Crime seems to have moved to the forefront of the local discussion recently, and for good reason. If you live Uptown, no doubt you've received e-mails warning of criminal activity in the past week, such as the armed robbery at Gulf Stream and attempted break-ins on State Street and Henry Clay. Coverage of crime now dominates the local media and has spilled over to the national media.

For an idea of how to effectively fight crime, see Rudy Giuliani's book "Leadership." In it, he talks at great length about how he transformed New York City after years of neglect. It is often referred to offhandedly as the Broken Windows Theory, but that is overly simplistic. It started with the premise that addressing conduct that had previously been thought of as minor nuisances to which the criminal justice system should not be allocating its limited resources, such as public intoxication, littering and loitering, would help foster an attitude of lawfulness throughout the city, but it quickly led to far greater results. Officials found that some of the people arrested for these petty crimes were wanted for other, far more significant crimes, for which they could now be charged and prosecuted.

The success built upon itself and led to objectively remarkable evidence of greatly reduced crime and improved quality of life. As part of the process, Giuliani tracked crime statistically and would grill his subordinates to achieve results, neighborhood by neighborhood. The thoughtful analysis of the statistics helped them understand the causes of some of the crime and anticipate some of it before it happened, allowing them to effectively redeploy resources as needed. Rudy held himself and his subordinates accountable at every step of the process.

Giuiliani's system had three hallmarks: competence, leadership and accountability. Unfortunately, we in New Orleans are stuck with elected officials who lack all three qualities.
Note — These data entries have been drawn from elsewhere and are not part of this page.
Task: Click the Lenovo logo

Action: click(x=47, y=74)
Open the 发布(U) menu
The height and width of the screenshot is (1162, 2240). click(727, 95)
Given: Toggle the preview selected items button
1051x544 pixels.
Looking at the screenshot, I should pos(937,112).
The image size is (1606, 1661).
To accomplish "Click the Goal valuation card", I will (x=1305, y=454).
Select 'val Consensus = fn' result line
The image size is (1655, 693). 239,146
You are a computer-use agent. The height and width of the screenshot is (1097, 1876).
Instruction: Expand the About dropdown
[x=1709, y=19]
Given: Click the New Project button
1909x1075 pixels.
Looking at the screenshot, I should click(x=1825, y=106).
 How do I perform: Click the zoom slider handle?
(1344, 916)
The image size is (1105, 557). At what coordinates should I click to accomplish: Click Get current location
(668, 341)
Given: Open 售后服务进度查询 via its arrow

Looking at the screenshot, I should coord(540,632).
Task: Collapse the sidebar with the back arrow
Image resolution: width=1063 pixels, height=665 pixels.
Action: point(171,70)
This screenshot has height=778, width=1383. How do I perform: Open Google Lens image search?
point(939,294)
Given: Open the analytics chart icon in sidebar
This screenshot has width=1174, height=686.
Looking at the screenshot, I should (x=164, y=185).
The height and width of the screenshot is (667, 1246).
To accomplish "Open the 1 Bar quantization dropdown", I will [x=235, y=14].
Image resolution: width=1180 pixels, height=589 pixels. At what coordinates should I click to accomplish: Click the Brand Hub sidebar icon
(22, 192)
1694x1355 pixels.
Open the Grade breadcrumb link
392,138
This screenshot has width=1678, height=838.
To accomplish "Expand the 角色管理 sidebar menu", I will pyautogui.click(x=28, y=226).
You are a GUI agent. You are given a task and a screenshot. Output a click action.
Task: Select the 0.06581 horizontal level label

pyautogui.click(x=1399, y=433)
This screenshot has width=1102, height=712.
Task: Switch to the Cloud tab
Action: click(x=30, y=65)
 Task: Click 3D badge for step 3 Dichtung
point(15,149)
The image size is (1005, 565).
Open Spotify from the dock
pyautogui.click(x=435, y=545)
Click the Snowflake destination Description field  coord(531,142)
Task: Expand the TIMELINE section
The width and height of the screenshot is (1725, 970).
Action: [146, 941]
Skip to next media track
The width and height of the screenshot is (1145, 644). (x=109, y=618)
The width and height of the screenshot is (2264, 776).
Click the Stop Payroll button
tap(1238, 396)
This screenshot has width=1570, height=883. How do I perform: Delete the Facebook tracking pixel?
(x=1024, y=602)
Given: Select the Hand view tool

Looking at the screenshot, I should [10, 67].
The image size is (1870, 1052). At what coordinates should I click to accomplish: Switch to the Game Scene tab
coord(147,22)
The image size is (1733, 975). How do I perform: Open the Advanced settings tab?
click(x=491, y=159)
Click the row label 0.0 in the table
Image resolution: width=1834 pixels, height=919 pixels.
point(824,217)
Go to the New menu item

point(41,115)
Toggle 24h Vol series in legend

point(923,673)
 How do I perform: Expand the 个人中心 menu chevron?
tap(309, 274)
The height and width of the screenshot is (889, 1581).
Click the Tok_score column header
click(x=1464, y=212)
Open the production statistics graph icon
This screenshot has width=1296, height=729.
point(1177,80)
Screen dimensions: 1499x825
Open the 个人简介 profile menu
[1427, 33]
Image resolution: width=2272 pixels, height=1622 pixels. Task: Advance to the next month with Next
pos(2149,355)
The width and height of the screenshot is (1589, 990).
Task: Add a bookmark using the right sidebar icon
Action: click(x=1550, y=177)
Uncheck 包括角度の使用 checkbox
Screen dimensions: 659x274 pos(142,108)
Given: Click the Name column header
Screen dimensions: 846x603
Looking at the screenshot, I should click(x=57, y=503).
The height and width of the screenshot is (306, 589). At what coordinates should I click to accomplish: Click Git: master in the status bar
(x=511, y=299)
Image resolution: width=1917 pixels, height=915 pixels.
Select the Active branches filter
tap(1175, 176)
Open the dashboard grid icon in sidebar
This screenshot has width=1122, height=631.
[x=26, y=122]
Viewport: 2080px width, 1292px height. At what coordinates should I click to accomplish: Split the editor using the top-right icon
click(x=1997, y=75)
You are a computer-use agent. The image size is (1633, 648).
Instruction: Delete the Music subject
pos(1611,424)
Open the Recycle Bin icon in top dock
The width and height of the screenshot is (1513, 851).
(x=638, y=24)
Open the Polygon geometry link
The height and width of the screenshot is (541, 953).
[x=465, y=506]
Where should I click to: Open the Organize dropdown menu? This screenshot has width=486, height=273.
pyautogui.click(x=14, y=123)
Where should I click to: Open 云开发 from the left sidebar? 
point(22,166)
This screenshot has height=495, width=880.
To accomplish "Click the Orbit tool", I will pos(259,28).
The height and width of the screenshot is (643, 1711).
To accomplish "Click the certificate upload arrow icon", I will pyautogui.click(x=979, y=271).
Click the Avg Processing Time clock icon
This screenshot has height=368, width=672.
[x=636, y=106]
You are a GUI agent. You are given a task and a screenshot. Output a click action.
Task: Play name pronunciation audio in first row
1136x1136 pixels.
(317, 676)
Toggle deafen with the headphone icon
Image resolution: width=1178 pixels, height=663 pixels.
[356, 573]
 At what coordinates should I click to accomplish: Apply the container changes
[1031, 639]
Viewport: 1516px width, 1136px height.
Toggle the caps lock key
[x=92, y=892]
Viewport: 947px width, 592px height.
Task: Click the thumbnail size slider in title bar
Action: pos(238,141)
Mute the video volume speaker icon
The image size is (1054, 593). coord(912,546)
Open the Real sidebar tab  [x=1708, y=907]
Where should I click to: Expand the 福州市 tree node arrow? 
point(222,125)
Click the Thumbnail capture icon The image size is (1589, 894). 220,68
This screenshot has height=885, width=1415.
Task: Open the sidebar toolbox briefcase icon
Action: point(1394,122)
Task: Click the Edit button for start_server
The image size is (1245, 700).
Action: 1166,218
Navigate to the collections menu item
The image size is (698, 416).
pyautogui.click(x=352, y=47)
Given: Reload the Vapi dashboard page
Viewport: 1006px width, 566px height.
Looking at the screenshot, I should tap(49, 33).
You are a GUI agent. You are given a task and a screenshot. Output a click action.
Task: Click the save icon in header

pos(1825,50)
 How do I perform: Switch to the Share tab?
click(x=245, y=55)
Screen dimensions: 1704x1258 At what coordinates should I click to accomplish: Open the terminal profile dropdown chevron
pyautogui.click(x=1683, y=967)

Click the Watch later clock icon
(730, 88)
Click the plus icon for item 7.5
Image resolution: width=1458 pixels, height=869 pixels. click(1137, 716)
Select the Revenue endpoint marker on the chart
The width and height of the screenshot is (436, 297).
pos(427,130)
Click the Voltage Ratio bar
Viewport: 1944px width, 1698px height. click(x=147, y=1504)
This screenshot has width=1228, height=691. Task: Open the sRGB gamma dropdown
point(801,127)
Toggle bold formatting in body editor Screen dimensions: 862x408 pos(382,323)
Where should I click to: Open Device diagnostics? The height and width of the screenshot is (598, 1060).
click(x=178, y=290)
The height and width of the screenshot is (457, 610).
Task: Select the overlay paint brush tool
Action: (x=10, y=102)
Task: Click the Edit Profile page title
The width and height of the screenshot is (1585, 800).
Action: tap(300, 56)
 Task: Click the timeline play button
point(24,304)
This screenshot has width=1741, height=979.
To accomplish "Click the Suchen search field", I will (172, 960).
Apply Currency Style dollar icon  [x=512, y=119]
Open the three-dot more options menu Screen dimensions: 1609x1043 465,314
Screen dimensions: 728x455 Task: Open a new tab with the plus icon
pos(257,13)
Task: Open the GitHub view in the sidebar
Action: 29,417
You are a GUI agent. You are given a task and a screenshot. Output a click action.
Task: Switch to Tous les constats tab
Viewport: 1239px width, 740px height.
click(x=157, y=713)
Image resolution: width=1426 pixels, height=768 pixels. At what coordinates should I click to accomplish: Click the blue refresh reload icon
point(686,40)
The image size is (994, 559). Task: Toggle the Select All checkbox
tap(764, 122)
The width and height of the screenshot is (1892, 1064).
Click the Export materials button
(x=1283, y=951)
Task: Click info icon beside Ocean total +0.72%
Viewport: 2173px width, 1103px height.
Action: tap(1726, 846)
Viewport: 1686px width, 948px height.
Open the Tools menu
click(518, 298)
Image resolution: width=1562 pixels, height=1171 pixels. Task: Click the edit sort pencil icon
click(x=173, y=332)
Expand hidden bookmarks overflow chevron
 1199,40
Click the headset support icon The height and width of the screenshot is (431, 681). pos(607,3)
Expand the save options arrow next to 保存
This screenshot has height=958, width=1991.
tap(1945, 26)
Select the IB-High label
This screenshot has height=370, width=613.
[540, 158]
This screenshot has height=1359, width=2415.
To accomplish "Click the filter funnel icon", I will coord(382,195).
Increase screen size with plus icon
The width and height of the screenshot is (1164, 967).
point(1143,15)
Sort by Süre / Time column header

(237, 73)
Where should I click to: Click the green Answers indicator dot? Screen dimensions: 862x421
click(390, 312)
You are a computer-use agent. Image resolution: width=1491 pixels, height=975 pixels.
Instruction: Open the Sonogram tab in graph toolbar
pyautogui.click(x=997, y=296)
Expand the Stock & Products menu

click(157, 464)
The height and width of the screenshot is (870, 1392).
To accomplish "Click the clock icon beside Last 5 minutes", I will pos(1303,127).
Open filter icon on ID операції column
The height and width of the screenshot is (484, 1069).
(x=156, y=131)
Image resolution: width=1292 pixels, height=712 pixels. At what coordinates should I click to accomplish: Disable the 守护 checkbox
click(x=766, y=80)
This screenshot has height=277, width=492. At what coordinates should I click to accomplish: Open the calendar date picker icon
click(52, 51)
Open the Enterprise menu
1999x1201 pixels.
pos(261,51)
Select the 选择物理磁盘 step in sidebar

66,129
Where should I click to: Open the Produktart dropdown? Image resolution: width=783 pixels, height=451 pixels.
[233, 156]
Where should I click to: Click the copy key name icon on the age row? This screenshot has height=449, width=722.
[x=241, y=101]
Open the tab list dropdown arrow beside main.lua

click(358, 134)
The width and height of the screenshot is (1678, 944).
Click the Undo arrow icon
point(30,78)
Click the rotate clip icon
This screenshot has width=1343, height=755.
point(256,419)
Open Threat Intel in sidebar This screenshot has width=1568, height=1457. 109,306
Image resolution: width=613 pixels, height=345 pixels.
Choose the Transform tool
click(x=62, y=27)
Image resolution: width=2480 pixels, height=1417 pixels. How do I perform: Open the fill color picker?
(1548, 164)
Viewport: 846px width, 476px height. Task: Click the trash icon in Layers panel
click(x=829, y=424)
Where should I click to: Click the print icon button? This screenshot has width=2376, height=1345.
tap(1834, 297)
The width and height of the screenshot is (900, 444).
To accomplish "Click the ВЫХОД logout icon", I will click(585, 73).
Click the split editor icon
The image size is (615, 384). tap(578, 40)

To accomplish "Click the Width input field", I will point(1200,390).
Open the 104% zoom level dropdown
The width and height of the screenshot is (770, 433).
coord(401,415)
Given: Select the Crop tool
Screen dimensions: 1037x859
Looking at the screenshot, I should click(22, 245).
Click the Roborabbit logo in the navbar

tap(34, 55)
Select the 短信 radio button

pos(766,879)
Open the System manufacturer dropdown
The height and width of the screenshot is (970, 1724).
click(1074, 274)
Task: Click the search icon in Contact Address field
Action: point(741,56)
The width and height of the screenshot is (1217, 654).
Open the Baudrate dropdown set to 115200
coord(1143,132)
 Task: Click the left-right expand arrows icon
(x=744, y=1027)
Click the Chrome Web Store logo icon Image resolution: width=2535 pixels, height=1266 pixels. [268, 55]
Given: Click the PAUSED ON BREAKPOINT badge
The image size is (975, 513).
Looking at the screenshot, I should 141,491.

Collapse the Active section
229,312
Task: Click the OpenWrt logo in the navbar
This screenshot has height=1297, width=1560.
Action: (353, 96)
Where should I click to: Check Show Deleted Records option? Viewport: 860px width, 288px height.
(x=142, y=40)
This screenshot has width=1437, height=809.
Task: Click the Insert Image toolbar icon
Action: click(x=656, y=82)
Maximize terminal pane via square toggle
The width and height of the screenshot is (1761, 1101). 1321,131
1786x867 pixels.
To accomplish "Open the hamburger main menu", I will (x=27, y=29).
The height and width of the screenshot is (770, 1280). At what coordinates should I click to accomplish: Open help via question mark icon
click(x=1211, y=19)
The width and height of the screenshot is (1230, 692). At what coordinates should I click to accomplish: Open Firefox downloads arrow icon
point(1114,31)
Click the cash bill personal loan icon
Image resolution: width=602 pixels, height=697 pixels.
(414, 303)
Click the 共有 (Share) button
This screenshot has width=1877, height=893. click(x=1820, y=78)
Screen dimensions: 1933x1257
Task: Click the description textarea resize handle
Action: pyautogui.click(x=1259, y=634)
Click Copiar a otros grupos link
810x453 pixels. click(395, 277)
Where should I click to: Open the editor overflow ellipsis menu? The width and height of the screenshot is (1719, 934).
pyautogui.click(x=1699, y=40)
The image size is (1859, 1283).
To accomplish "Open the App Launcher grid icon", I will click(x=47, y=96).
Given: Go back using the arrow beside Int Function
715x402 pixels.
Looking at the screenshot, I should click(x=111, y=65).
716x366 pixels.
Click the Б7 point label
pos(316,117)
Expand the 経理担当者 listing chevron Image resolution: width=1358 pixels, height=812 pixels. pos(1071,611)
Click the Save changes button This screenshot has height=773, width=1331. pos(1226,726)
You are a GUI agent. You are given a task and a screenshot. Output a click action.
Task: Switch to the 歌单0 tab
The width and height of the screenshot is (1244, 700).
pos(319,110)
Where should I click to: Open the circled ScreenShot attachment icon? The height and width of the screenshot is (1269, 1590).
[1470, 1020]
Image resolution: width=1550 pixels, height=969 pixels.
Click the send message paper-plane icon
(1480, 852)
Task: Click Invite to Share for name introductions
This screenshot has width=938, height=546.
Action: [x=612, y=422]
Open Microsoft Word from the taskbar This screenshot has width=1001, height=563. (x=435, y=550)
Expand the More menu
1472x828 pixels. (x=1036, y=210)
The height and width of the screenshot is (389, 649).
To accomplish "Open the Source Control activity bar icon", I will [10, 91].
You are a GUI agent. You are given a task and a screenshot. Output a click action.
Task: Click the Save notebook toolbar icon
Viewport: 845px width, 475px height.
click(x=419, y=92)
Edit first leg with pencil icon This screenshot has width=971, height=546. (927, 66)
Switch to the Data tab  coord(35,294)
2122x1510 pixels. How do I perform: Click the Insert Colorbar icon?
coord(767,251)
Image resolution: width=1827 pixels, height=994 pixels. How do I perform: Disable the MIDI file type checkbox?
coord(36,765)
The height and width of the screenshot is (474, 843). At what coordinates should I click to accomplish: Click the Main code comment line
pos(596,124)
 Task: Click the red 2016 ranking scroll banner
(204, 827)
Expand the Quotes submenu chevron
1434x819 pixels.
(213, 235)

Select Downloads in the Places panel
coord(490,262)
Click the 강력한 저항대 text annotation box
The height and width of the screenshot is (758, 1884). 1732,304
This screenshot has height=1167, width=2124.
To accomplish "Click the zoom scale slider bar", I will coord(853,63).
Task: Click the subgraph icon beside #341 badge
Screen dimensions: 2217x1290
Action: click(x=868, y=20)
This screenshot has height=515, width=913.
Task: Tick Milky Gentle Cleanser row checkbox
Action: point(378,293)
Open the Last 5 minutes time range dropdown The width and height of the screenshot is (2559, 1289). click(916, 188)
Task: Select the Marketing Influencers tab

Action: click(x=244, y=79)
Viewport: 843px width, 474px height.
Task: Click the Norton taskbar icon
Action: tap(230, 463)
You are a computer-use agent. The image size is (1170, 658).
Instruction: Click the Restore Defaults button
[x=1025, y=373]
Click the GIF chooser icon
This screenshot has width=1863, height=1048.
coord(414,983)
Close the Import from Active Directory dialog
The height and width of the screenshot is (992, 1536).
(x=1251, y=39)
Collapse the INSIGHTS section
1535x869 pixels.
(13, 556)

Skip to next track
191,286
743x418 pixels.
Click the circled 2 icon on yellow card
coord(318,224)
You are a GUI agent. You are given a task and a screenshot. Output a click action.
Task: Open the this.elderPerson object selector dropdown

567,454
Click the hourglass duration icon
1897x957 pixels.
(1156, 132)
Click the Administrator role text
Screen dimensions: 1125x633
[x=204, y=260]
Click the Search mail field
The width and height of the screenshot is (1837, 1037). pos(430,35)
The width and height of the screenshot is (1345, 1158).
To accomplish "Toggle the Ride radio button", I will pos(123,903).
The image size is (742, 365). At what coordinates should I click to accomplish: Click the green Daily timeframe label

Therefore, any success in fighting crime will likely need to come from the bottom up rather than from the top down.

Report crime and demand that it be punished, whether a lesser quality of life issue or a more significant crime. Demand action from the Mayor, the District Attorney, the Police Superintendent and the City Council. Replace Eddie Jordan as District Attorney, and not with another political hack but with a competent leader who will achieve results. Replace those criminal court judges who are more concerned with criminals' rights than victims' rights.

Support groups and organizations involved in the fight on crime, such as: Signal 26, Nola Against Crime, Crime Stoppers, Silence is Violence, Vest Up, PANO, the Metropolitan Crime Commission, Danziger 7 and the like (post a comment here if there are other worthwhile groups I inadvertently neglected to mention). Take action to protect you and your families from crime. There are many good resources on the internet for information on home defense and related subjects.

1 comment:

Anonymous said...

I would add the New Orleans Police and Justice Foundation.